• _Provided data_
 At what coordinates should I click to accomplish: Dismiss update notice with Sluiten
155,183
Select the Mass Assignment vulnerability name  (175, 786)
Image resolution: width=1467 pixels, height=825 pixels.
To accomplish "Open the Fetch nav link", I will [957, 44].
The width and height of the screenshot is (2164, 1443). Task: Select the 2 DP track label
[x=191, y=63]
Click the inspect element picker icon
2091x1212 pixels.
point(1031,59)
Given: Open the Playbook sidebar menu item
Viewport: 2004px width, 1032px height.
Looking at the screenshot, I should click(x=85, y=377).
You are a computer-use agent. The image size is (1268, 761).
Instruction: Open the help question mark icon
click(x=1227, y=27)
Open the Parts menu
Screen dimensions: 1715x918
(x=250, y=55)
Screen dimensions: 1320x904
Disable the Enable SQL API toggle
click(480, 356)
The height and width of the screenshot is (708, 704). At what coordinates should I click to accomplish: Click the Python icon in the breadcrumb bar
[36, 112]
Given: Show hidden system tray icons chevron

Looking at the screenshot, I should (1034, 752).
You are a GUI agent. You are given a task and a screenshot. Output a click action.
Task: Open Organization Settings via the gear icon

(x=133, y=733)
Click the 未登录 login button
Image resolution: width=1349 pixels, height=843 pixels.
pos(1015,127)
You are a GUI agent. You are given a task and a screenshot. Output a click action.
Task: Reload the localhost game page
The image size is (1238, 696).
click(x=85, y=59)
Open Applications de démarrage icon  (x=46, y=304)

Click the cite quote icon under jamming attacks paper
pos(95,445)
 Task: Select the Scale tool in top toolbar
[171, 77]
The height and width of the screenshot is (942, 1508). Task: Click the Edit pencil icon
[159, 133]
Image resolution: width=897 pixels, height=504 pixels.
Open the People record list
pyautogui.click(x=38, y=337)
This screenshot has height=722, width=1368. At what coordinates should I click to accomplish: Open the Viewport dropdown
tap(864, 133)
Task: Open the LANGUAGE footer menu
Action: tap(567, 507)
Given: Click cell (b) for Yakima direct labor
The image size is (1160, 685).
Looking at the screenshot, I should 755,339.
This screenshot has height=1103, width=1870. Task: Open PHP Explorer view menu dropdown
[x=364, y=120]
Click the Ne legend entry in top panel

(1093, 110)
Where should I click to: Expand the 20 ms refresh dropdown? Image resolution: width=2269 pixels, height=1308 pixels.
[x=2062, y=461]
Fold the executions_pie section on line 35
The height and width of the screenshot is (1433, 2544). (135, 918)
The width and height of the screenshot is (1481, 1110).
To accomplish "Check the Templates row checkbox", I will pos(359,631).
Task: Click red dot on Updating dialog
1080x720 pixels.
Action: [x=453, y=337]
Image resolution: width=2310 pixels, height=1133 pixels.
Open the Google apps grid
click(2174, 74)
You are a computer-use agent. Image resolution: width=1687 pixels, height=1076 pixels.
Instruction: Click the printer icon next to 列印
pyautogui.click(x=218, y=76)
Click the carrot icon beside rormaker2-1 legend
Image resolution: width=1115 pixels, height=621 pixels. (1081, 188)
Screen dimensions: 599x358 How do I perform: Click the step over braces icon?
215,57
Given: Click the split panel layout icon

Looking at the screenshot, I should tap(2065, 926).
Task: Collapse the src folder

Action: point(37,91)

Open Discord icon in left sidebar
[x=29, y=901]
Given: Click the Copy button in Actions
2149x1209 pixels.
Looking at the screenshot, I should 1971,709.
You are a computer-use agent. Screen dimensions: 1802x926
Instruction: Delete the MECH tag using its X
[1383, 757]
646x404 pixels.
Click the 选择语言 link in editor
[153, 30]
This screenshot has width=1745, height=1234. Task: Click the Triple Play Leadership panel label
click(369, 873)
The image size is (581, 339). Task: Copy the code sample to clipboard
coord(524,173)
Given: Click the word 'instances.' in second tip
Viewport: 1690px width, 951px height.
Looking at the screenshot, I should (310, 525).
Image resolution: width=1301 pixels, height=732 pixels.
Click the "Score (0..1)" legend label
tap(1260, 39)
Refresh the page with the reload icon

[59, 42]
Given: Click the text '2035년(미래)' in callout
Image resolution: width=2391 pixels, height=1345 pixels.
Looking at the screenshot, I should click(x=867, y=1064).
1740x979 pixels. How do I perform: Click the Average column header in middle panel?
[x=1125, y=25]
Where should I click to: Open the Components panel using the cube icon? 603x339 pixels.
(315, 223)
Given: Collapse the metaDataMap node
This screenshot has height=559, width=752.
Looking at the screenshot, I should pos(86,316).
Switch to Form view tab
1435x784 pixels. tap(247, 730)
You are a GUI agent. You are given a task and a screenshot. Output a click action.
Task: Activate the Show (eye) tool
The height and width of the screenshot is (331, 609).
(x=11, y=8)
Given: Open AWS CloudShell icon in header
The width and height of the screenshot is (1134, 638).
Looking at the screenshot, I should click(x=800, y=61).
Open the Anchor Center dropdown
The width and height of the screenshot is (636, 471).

• _Work to complete_
Return all lines from the data that include the string "button".

• _Written answer_
Click the 未登录 login button
Given: Click the Copy button in Actions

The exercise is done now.